本家の連帯保証人になったのが悲劇の始まり

私は千葉県南房総市に住む51歳の女性です。両親が健在の頃、自分が20歳くらいの時の話ですが、本家の借金の保証人になりました。保証額は当初は1200万円でした。

わが家は分家ですぐそばに本家がありました。と申しましても、江戸時代の本家分家の間柄で血のつながりはありません。

本家のおばさんとうちの母親は年も同じで普段から仲が良く、交流も深かったのです。本家では船主で、サンマ・サバなどを獲る沿岸漁業をしておりました。

船が老朽化し、新規に購入することとなり「その資金を金融機関から借りるため、連帯保証人になってほしい」と頼みに来たのでした。

当時、すでに魚もあまり獲れなくなっていて、本家のおじさんも50代に入っていたので、新船購入はやめて、船商売から手を引くべきだった時機でした。しかし、どうしてもまだ操業を続けたかったようで、分家であるわが家に保証人になって判を押してほしい、と頼み込まれたのです。

「1,000万円の貯金」という言葉に騙された

最初、父はわが家には土地も財産も余分なものはなく、建ったきりのこの家しか何もない、ましてや体の弱い子供を抱えている、とてもそのような大金の保証人にはなれない、ときちんと断りました。

しかしいろいろ向こうが話をしてなおも頼んできて、しかも余裕な態度で笑顔で振る舞っていました。「決して迷惑はかけないから」「絶対に大丈夫だ」と余裕しゃくしゃくで堂々と述べていました。

そのうち、家には千葉銀に1000万円の貯金がある、だから迷惑などは決してかけない、と断言しました。

当時の1000万円は大変な金額でした。

そこで母が、「1000万円の貯えがあるなら心配はないんじゃない?お父さん、判を押してあげたら」と言い出しました。
それで結局保証人になってしまったのです。

連帯保証の恐ろしさ

わが家には預貯金というものは全くない状態でした。家も新築したばかりで、大きな借金を抱えていましたし、弱い子供、すなわち自分の事ですが、当時は東京の病院へ定期的に通院しており、相当額の医療費および雑費が掛かっていました。

その他、兄たちも私立大学へ通っており、貧乏のどん底でした。

保証人となり、実印を押すのは大変勇気のいることでしたが、本家のおじさんとおばさんがへらへら笑って、大丈夫だ、絶対に迷惑はかけない、と言い切って自信満々だったので、父も母も信じ込んでしまったのです。

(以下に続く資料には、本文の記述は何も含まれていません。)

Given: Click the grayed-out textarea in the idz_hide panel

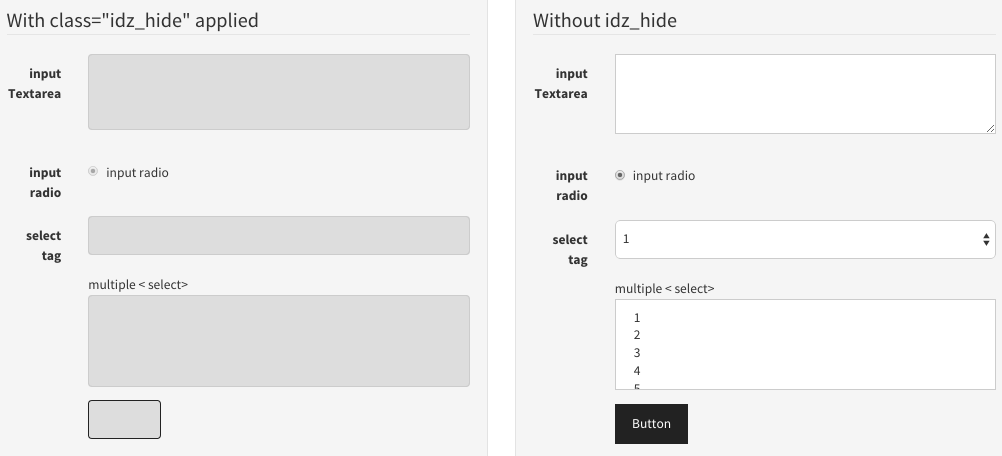Looking at the screenshot, I should pyautogui.click(x=278, y=92).
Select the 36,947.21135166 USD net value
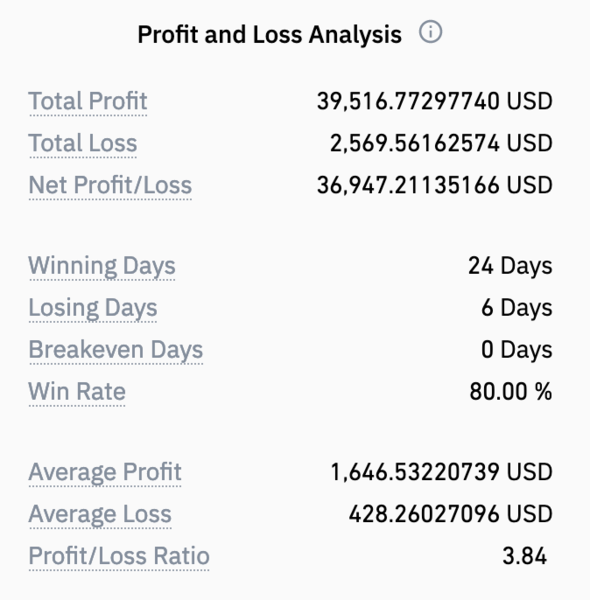Screen dimensions: 590x600 point(435,186)
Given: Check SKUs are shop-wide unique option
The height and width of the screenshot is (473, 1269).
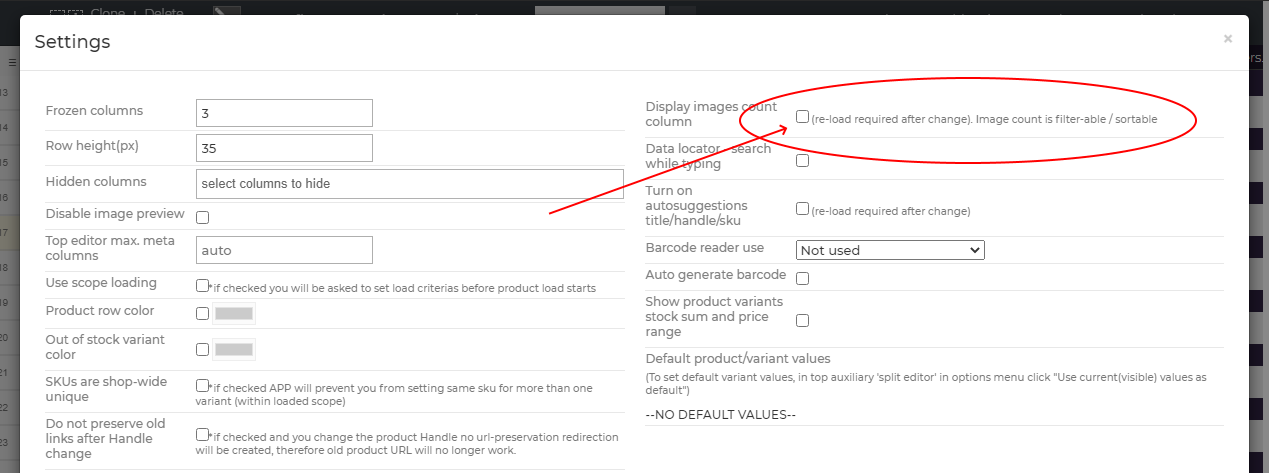Looking at the screenshot, I should [203, 385].
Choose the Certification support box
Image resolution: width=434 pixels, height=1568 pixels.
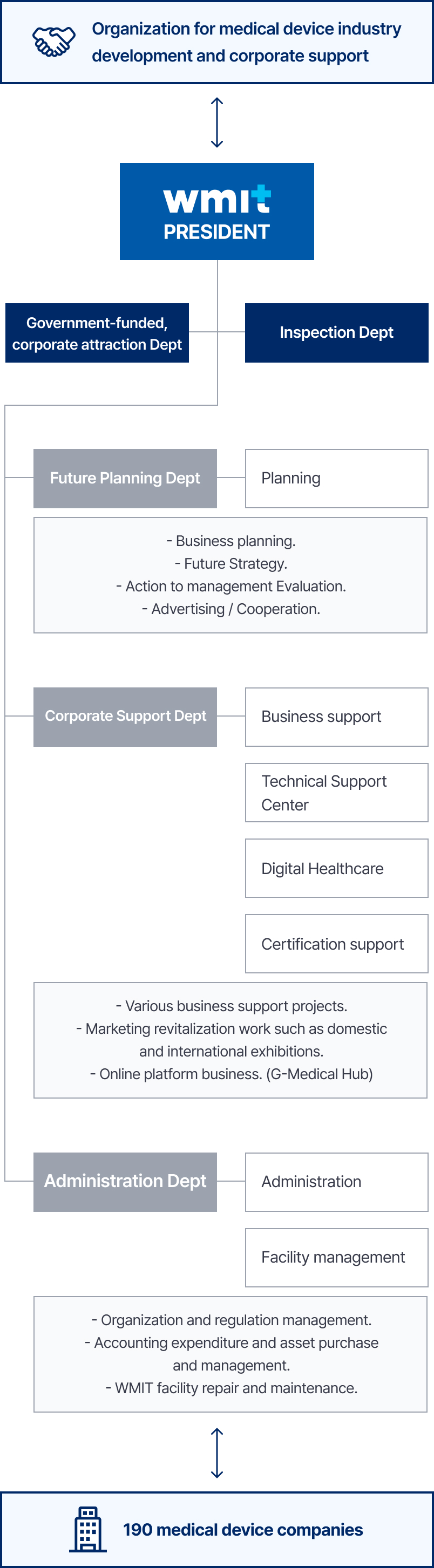click(337, 944)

よもやその後大借金で倒産し、しかもただの保証人だとばかり思っていたものが、実際は連帯保証人になっていた事への衝撃など、計り知れないほどのショックでした。

倒産するまで借金の額は一切知らされずに

生活に変化は特にありませんでした。しかし大金の保証人となって判を押している、という意識はつねに頭の片隅にはありました。

実際に倒産するまでは、借金の金額がどうなっているのかなど、我々保証人にも何も知らされていなかったのです。

そればかりではなく、借金の期限が来ると、書き換えのために、勝手に実印の印鑑証明や資産証明などの各種証明書を取らされて、しかもその代金はこちらで払わされるというやり方で閉口していました。

そのような証明書類は一通でもかなり高額で、二通も三通も取ると、馬鹿にならない金額が度重なっていたのです。

母も日々の生活のやり繰りにも困るような生活の中、本家の人たちの気の利かない無神経さに困り果てていました。数年続いた後、とうとうその件を本家のおばさんにやんわりと話していました。

連帯保証人には絶対になってはいけない

こうした経験によって、私の性格や言動などは変化はないかと思います。人との付き合い方も大きくは変わっていませんでした。

しかし我が家での暗黙のうちの了解として、何があっても絶対に商売の連帯保証人にだけはなってはいけない、と痛感しました。

家を新築する時の保証人ならば、自分の家を捨てて逃げる人はいないので、お世話になった親戚などならば保証人になっても大丈夫です。しかしそれ以外の人や商いの上での保証人などには絶対になってはいけない、とつくづく分かったのでした。

また、内容証明などの郵便物の存在も知り、驚くことばかりでした。最初の保証した金額は1000万円だったのに、その後どんどん増えて雪だるま式になっていたことも倒産してから初めて聞き、仰天したのでした。

借金をした当事者の娘は知らんぷり

人との争い事が日常茶飯事となり、借金を巡る駆け引きが親戚間で勃発しました。本家の子どもさんは3人もいながら、全部女の子なので頼りになりません。

長女の方にお婿さんは取っていたのですが、埼玉に済んでおり、遠方でしかも親が隠していたので、大借金で倒産し、保証人に迷惑をかけているという事も知らず、のんきにしていて本当に困り果てました。

父が埼玉から呼び、借金返済について真実を話しましたが、あまりの衝撃のためかわが家に挨拶にも来ずに、そのまま埼玉へ帰ってしまいました。お婿さんすら頼りにならなかったことです。

本家のおばさんの兄弟が担保に入れていた物件は、「迷惑を掛けると可哀想だから」と勝手に担保を抜いてしまっていたり、信じられないようなやり口ばかりしていたのでした。

連帯保証人になると人間同士の争いが起こる

人とのいさかいがとても辛かったので、あのような人間の醜さはもう二度と見たくありません。

まるでわが家が第二の戦場のような状態となり、親戚の人たちが入れ代わり立ち代わり、借金の件で話し込みに来るのです。

それも昔、本家の人たちにこうされた、ああされた、それなのに何で自分たちが今、その家の借金を背負わなければならないのか、聞いてほしい、本音を言えば嫌だ、とほとんど攻撃的な口調で言い尽くせぬ思いをありったけ喋っていくのです。

母もその対応で大変で、疲れ果てていました。

われわれが連帯保証人で一番苦労しているというのに、親戚の人たちも本家の子どもさん達も誰一人「おじさん、おばさん、ご迷惑をお掛けして申し訳ございません」と言ってもくれないのです。

もう二度と保証人にはなりたくないです。人との争いごとのない穏やかな人生を生きたいと思います。